Nobody? I can't be THAT original...


----------



## ThomasS (Aug 18, 2018)

I just found this thread after searching for exactly the same thing on Google! I joined VI Control just to ask you if you found the solution. Like you, some years ago I was able to do it, with an earlier version of Sib and Cubase and another computer and version of Windows. Now I have Win 10, and latest Cubase and Sibelius Ultimate, etc and it doesn't work. My Cubase and Sibelius start and stop together, meaning either will start or stop if you press start or stop in the other program. BUT - a Sibelius stave cannot be mapped via midi (virtual router) to a VST instrument track in Cubase (which it could before) - so my desire to compose with the features of Sibelius but then play and tweak in Cubase is not possible. Also, Sibelius doesn't like using the same sound device as Cubase at the same time, so that is a problem, but I can get around it by sending it to another card/driver. I think I will try running each on a different computer (adding an older laptop for Sib) and use physical or LAN Midi to connect, but then I won't have the sync unless I run timecode via external too, but I will mess around.

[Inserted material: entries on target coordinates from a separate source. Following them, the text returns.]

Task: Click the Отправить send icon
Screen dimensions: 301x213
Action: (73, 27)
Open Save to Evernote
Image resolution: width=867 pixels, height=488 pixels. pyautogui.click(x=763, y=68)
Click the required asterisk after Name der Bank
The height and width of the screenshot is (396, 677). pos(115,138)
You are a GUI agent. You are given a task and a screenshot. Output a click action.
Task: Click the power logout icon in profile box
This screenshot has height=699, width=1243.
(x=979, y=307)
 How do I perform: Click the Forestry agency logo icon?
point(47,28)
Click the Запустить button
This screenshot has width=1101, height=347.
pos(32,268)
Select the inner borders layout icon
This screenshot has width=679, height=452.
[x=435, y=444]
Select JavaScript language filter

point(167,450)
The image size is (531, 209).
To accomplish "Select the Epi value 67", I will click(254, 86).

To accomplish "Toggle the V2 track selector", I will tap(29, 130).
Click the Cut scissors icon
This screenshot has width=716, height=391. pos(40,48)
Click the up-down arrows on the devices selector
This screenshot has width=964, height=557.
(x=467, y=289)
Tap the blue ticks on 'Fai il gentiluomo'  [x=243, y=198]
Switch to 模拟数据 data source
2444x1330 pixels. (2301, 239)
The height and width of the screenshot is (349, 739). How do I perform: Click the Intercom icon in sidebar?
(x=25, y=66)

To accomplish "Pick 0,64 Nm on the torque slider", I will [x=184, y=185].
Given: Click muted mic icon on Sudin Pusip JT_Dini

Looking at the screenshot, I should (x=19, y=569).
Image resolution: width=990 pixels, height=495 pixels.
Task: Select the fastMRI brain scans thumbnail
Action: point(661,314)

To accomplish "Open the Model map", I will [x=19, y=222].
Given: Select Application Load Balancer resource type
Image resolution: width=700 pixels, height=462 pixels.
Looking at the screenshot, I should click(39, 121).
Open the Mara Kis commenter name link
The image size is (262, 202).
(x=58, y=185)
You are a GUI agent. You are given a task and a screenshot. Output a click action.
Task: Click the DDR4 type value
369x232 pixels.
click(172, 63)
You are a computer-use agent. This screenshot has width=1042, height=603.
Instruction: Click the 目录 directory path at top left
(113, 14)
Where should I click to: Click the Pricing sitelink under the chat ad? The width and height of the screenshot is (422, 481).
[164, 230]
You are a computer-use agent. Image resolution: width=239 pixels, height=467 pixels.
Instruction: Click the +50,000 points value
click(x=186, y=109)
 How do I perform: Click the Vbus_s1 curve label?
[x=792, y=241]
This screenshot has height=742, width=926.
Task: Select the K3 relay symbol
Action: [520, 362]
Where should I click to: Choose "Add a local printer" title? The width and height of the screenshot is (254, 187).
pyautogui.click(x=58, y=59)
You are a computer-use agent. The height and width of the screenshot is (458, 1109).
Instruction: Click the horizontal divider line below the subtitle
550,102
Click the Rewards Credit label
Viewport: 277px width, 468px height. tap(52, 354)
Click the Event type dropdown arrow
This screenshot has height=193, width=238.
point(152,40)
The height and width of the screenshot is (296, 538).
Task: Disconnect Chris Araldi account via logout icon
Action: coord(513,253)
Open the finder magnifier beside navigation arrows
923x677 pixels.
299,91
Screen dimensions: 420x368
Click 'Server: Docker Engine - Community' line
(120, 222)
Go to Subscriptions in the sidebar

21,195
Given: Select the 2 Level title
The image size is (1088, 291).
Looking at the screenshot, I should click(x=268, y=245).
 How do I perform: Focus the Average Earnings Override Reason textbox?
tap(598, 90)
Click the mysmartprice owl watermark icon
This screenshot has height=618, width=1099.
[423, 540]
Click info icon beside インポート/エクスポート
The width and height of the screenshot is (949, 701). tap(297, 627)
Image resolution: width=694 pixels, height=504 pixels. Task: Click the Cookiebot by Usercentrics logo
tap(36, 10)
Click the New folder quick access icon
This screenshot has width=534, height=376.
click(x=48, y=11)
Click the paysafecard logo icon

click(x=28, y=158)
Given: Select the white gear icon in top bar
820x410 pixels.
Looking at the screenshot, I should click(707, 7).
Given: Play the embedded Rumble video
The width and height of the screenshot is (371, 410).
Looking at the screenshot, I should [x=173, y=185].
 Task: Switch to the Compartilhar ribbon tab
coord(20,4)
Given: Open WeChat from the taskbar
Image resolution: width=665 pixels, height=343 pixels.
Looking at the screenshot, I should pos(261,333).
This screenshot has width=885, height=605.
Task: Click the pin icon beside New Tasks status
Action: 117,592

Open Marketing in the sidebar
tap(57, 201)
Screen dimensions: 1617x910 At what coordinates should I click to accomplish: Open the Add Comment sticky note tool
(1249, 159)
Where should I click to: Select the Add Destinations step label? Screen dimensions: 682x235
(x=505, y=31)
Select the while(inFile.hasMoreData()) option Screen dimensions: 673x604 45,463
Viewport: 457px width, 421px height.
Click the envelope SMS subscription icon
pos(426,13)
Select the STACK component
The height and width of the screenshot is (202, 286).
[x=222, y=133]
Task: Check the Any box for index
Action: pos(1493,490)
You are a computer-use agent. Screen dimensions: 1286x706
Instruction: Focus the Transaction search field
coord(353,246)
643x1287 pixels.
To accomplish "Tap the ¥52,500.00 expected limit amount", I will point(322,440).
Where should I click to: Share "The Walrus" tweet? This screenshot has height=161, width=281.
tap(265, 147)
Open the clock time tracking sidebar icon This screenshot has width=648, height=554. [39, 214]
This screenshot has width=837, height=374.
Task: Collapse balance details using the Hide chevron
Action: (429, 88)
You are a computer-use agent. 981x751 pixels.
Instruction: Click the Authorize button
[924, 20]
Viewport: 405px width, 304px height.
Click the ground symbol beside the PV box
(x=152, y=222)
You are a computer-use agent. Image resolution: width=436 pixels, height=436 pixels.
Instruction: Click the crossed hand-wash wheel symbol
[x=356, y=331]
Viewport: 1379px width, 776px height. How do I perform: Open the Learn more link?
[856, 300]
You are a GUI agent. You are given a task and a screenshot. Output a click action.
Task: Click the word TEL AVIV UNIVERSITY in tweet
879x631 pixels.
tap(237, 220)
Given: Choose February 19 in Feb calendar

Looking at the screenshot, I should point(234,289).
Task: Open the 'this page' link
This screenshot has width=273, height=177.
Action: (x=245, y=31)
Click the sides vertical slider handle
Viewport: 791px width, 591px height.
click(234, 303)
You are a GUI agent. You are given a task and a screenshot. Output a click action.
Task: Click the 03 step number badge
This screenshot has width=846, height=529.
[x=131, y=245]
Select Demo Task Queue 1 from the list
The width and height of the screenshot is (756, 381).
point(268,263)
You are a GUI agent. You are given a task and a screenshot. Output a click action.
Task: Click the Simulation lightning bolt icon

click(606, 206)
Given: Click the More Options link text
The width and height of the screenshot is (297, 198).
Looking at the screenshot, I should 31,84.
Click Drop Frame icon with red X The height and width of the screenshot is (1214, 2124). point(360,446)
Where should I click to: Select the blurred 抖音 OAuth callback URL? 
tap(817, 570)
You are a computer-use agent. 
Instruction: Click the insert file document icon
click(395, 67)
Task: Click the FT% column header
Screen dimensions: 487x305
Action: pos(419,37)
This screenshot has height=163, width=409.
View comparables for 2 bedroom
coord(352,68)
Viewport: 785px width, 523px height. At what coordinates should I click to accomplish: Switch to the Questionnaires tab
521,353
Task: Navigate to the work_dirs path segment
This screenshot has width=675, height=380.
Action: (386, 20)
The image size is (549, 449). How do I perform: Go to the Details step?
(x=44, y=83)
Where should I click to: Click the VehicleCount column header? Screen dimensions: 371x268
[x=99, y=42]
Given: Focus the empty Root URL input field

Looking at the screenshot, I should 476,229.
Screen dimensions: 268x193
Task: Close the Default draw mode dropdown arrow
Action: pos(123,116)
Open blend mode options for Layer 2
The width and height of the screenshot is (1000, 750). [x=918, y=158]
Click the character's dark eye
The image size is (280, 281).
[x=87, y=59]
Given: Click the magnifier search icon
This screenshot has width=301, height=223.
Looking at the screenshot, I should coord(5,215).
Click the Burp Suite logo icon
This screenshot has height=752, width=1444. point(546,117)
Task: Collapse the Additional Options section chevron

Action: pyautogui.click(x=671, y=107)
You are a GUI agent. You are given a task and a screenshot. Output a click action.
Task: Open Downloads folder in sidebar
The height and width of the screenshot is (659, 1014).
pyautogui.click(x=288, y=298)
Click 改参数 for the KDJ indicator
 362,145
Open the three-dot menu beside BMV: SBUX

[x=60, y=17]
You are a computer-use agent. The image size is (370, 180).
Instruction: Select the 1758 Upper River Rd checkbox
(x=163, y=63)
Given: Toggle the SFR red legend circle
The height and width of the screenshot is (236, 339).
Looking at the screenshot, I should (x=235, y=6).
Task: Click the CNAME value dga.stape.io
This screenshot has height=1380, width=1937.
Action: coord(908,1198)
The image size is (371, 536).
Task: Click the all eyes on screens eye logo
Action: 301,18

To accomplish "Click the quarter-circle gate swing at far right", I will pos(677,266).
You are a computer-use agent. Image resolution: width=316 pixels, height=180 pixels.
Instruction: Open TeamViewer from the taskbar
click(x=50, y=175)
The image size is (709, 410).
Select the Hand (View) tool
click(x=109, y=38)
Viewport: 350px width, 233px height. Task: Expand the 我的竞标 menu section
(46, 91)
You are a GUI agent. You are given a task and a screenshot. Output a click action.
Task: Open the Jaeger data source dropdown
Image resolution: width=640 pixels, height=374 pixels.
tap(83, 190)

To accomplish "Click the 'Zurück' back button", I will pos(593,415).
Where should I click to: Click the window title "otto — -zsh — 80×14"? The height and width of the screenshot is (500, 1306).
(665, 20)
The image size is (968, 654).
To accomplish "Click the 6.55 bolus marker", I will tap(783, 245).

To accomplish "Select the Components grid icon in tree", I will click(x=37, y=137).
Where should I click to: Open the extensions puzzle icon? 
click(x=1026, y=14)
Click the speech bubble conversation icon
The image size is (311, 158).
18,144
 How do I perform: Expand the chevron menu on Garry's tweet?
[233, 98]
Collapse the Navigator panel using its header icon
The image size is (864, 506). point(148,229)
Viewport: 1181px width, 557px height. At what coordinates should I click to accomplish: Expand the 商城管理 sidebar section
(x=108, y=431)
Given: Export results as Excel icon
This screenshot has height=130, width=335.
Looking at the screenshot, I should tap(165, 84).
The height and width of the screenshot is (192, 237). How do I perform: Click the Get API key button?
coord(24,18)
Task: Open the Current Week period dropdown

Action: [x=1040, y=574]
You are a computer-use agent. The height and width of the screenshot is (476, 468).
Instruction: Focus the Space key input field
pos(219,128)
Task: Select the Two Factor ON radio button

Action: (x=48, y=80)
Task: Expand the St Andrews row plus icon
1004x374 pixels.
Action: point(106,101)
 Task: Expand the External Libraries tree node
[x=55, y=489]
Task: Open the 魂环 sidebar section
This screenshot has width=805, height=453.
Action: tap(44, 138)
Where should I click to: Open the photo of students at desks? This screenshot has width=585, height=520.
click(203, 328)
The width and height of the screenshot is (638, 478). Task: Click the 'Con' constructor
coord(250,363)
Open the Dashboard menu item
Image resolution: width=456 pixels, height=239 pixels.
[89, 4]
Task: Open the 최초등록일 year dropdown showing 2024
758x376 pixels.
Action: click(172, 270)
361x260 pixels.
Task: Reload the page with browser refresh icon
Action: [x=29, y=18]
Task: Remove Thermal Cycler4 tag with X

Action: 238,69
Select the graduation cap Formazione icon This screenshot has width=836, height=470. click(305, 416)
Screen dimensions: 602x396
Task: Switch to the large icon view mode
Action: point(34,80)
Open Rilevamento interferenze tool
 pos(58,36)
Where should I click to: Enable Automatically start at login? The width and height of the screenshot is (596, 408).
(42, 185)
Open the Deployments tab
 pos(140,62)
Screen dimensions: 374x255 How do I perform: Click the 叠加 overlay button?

Anyway, I will also experiment with getting it all to work on one computer and let you know if I find anything.


----------



## Mackieguy (Aug 21, 2018)

I should have put in an update so I'm glad you've bumped this topic.

The short story is yes, it is now working. For the record I am now on Cubase 9.5.30 and Sibelius 2018.7. This combination seems to be working for me. Check your version levels and see if you are near this level.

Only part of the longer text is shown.